Let $$f(x)=\frac{\exp(-1/x)}{\sqrt{ \sin x}}\, \mathrm{d}x.$$
$f(x)$ seems to not have any problems at $x=\frac {\pi}{2}$, but at $x=0$.
So I should understand behavior of $f(x)$ at $x=0$ by evaluating $\lim_{x\to0+}f(x)$.But I am stuck here as I can't apply Taylor expansions to $e^{-\frac{1}{x}}$ and using l'Hospital's rule gives me nothing.
On
Note that $e^{1/x}\ge 1+\frac1x$ for $x>0$ and $x\cos(x)\le \sin(x)$ for $x\in [0,\pi/2]$.

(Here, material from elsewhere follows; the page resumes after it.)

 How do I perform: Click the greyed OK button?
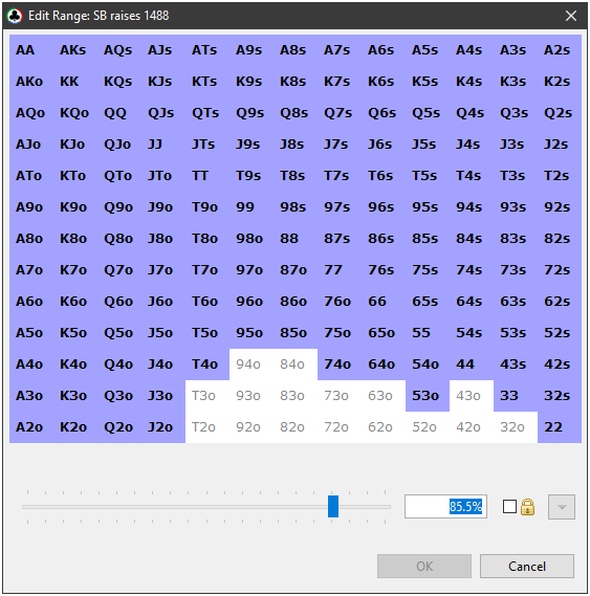point(424,566)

Hence for $x\in(0,\pi/2]$, we have
$$0\le \frac{e^{-1/x}}{\sqrt{\sin(x)}}\le \frac{1}{\left(1+\frac 1x\right) \sqrt{x\cos(x)}}=\frac{\sqrt x}{x+1}\sqrt{\frac{ 1}{\cos(x)}} $$
Now apply the squeeze theorem.
Using the continuity of the square root, we can conclude \begin{equation*} I :=\lim_{x \searrow 0} \frac{e^{-\frac{1}{x}}}{\sqrt{\sin(x)}} = \sqrt{ \lim_{x \searrow 0} \frac{e^{-\frac{2}{x}}}{\sin(x)}} = \sqrt{ \lim_{x \searrow 0} \frac{1}{e^{\frac{2}{x}} \sin(x)}} \end{equation*} Now, we can apply L'Hôpital to the following limit \begin{equation*} L := \lim_{x \searrow 0} e^{\frac{2}{x}} \sin(x) = \lim_{x \searrow 0} \frac{\sin(x)}{e^{-\frac{2}{x}}} = \lim_{x \searrow 0} \frac{ \frac{d}{d x}\sin(x)}{\frac{d}{d x} e^{-\frac{2}{x}}} = \lim_{x \searrow 0} \frac{\cos(x)}{\frac{2}{x^2} e^{-\frac{2}{x}}} = \lim_{x \searrow 0} \frac{x^2}{2} \cos(x) \cdot e^{\frac{2}{x}}. \end{equation*} And now, because the limits of the factors exist and one is finite we have by the product rule \begin{equation*} L = \frac{1}{2} \underbrace{\lim_{x \searrow 0} \cos(x)}_{= 1} \cdot \left(\lim_{x \searrow 0} x^2 \cdot e^{\frac{2}{x}}\right) = \frac{1}{2} \underbrace{\left(\lim_{x \searrow 0} x^2 \cdot e^{\frac{2}{x}}\right)}_{:= \widetilde{L}} \end{equation*}
Since $x \mapsto x^2$ is monotone and continuous, we have \begin{equation*} \widetilde{L} = \big( \underbrace{\lim_{x \searrow 0} x \cdot e^{\frac{1}{x}}}_{=: \widehat{L}} \big)^2 \end{equation*} Now, by L'Hôpital, we have \begin{equation*} \widehat{L} = \lim_{x \searrow 0} \frac{e^{\frac{1}{x}}}{\frac{1}{x}} = \lim_{x \searrow 0} \frac{\frac{d}{dx} e^{\frac{1}{x}}}{\frac{d}{dx} \frac{1}{x}} = \lim_{x \searrow 0} \frac{-\frac{1}{x^2} e^{\frac{1}{x}}}{-\frac{1}{x^2}} = \lim_{x \searrow 0} e^{\frac{1}{x}} = \infty. \end{equation*}
Therefore, we have $L = \infty$ and so $I = 0$.